Selbst mit einer custom Wakü, wo mehr Fläche verbaut sind, wird die Temperatur nicht sonderlich viel niedriger ausfallen. Das Problem ist, das im Kern meist die Temperatur schneller anstaut, als überhaupt am Kühler abgeführt werden kann. Bei meinem jetzigem System kann ich dazu nichts aussagen, da ich von Anfang an eine custom Wakü verbaut hatte. Aber als ich vor Jahren ein Luftgekühlten 6700K auf Wasserkühlung umbaute und auch mehr Fläche als mit einer AIO verbaut hatte, kam ich nur etwa 10°C niedriger als mit der Luftkühlung.

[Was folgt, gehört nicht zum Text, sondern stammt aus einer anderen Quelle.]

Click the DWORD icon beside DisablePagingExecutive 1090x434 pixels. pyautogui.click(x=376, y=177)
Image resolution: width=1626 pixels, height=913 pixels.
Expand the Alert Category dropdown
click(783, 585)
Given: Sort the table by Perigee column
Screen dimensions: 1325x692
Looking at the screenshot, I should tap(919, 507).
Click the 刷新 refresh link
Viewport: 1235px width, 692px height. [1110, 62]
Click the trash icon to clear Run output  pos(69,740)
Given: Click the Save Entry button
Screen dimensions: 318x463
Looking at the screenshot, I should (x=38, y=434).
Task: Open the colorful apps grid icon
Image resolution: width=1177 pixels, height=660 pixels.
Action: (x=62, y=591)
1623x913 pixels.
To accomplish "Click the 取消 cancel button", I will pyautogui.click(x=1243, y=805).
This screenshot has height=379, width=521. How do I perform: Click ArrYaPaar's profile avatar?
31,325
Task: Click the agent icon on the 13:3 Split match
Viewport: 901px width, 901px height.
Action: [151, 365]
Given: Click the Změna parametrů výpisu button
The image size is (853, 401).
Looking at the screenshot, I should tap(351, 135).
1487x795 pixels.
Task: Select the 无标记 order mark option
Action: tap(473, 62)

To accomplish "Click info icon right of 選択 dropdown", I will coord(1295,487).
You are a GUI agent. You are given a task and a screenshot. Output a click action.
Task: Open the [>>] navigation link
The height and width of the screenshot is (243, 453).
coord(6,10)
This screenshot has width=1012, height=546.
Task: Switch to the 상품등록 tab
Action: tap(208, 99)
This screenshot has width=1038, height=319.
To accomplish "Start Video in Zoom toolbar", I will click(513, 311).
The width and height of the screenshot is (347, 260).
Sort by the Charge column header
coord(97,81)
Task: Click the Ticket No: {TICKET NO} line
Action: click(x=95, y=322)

Eine Wasserkühlung macht mit der Grafikkarte auch mehr aus, aber auch, nur wenn genug Fläche der Radiatoren vorhanden sind, damit auf mehr Fläche viel Wasser zugleich heruntergekühlt werden kann und dabei dann auch Lüfter nicht mehr so schnell laufen müssen. Das Ganze ist bei mir so stark Overkill, das ich mit einer Wassertemperatur von 30°C (CPU: 65°C + GPU: 43-46°C) mit einer Drehzahl aller Lüfter (14 Lüfter) um die 550 U/min noch komplett lautlos in Games bleibe.


----------